AIM A
In the records below, copy out word for word every line from the one containing "How do I perform: Click the Serbian" to the one containing "Image resolution: width=1200", including both of those lines.

SOURCE

30 BY 90

James (William Eadie) is a lonely 12-year-old dragging around a lot of guilt in Lynne Ramsay’s debut film Ratcatcher (1999).
James (William Eadie) is a lonely 12-year-old dragging around a lot of guilt in Lynne Ramsay’s debut film Ratcatcher (1999).

Herewith, the next batch of films for this year’s 30x90 project, capsules below. As before, I’m awarding a score on a 10 scale, along with what I’m calling a Relevancy score out of five stars. For that score, even if I wasn’t wild about the picture, this score suggests the significance of the film in the overall appreciation of cinematic history.

1.) Ratcatcher (1999): Lynne Ramsay’s debut feature, made when she was all of 30, is stunningly assured, an artist who had already found her exacting voice. Shot in her native Glasgow, set in 1973, during the course of a protracted garbage collector strike which left the tenements along the rutted canal surrounded by dark bags of festering trash, the film follows the fortunes of one young lad, James (William Eadie), who accidentally kills one of his friends in the opening minutes and deals with the submerged guilt, in ways both understandable (he has nightmares), and somewhat bewildering (he takes up with a similarly bedraggled young teen, who services many of the young louts James tangles with around the apartments). But the genius of the film is in the poetry of Ramsay’s frame — shot by Alwin Küchler, and elegantly edited by Lucia Zucchetti — and the distinct visual language she developed. The storytelling is pure and evocative — one sequence near the beginning after the drowned boy is first found, as James’ Ma (Mandy Matthews) watches forlornly from her apartment window, was so stunning and powerful I actually got out of my seat — which helps stave off the essentially bleak tableau it otherwise encompasses. It’s a film so gray and forlorn, that the occasional moments of grace — as when a boy looks through an unfinished apartment window into a gorgeously brightly lit yellow field — feel like minor benedictions against the onslaught. You could say the ending is at least slightly hopeful, though the unresolved nature of James’ true feelings suggests there most certainly will be more to come.

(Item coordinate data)
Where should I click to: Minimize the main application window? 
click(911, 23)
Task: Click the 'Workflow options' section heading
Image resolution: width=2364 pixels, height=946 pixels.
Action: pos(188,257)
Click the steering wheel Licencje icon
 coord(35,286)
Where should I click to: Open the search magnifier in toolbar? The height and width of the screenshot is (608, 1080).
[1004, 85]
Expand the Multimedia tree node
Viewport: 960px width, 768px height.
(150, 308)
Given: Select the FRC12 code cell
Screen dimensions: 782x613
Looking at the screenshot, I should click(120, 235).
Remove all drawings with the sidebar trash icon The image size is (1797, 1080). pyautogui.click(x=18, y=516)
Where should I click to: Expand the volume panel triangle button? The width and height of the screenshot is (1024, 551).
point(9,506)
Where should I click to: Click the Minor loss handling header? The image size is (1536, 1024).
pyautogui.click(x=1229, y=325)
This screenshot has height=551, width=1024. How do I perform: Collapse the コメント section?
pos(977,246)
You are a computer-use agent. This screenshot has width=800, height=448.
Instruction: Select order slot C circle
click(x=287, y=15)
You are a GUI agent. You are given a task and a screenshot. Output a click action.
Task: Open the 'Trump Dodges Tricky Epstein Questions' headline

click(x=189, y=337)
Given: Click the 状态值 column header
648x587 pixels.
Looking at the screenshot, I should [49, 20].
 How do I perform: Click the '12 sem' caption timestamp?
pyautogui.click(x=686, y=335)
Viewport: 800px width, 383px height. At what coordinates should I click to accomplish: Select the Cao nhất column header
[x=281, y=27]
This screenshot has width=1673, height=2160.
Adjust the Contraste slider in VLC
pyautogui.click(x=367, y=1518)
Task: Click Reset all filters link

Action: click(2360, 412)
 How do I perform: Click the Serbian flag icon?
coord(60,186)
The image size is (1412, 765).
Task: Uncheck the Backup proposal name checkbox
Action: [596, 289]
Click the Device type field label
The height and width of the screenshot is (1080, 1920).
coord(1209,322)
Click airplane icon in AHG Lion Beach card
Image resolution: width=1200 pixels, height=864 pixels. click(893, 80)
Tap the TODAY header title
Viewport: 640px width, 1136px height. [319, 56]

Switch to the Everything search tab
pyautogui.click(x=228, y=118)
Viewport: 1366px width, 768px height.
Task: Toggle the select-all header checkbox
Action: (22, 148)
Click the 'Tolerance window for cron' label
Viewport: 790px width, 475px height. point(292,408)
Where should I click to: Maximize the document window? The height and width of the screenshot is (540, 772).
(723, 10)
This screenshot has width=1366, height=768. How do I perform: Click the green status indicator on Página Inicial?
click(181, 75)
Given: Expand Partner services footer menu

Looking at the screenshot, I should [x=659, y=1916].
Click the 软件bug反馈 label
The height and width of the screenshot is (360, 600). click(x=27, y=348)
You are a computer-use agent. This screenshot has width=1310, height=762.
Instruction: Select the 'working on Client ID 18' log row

AIM B
For each statement about the Ratcatcher review, answer yes or no and quote the words of the review that decide it: (i) Ratcatcher is set in 1973. (ii) Lucia Zucchetti shot the film. (iii) The Relevancy score is given out of ten.

FULL OUTPUT A
 How do I perform: Click the Serbian flag icon?
coord(60,186)
The image size is (1412, 765).
Task: Uncheck the Backup proposal name checkbox
Action: [596, 289]
Click the Device type field label
The height and width of the screenshot is (1080, 1920).
coord(1209,322)
Click airplane icon in AHG Lion Beach card
Image resolution: width=1200 pixels, height=864 pixels. click(893, 80)

FULL OUTPUT B
(i) Yes: "set in 1973"
(ii) No: "shot by Alwin Küchler, and elegantly edited by Lucia Zucchetti"
(iii) No: "a Relevancy score out of five stars"